**What is required:** Please set down only the lines between the line containing "Flathead Wild (42, 1949)" and the end of the records, inclusive, exactly as they stand.

# # #

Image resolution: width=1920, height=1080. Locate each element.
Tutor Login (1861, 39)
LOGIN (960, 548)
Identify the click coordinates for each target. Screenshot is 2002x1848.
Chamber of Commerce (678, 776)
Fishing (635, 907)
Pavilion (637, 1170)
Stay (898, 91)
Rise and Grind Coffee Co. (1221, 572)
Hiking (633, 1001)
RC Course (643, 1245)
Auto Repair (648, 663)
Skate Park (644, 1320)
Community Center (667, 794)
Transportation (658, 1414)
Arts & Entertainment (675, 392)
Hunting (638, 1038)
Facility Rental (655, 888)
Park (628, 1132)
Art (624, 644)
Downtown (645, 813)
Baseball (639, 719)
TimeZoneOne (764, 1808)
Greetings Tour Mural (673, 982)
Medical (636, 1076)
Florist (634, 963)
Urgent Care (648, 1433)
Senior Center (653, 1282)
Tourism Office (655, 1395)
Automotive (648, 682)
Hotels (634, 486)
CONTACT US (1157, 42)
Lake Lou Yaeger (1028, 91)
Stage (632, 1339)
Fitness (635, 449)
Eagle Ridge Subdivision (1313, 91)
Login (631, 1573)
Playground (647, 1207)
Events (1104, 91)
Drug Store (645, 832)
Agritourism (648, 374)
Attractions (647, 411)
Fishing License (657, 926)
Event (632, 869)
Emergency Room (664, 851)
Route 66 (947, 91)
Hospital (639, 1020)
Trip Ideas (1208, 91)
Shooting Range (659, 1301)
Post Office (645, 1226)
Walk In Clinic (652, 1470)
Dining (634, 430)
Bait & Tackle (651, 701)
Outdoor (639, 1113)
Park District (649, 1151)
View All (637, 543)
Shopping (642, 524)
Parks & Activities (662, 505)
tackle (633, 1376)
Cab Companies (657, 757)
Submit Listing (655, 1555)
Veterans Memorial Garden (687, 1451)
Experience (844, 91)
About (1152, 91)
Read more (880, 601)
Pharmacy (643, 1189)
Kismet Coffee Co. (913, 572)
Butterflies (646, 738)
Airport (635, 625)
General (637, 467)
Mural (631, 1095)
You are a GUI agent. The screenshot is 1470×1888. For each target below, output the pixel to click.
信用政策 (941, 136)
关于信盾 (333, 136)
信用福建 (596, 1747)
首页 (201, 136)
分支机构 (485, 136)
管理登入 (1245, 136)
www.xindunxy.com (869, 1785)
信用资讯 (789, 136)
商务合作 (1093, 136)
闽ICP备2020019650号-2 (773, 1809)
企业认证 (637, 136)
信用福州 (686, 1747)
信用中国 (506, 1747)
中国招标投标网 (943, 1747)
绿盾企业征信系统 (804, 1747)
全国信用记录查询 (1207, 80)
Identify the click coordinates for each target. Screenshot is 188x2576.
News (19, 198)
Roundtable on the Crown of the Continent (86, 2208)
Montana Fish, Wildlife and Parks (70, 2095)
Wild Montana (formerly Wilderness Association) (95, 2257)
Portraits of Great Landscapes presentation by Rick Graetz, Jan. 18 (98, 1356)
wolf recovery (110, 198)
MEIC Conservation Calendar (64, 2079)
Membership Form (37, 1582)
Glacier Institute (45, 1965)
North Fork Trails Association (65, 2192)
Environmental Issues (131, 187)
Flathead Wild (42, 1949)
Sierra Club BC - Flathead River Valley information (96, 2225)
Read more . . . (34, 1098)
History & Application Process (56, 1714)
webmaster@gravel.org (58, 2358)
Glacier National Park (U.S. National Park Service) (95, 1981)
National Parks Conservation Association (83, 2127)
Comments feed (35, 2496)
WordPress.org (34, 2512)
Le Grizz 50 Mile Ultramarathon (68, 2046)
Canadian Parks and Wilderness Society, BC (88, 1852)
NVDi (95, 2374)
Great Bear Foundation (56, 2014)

# # #

**Answer to the exercise:**
Flathead Wild (42, 1949)
Sierra Club BC - Flathead River Valley information (96, 2225)
Read more . . . (34, 1098)
History & Application Process (56, 1714)
webmaster@gravel.org (58, 2358)
Glacier National Park (U.S. National Park Service) (95, 1981)
National Parks Conservation Association (83, 2127)
Comments feed (35, 2496)
WordPress.org (34, 2512)
Le Grizz 50 Mile Ultramarathon (68, 2046)
Canadian Parks and Wilderness Society, BC (88, 1852)
NVDi (95, 2374)
Great Bear Foundation (56, 2014)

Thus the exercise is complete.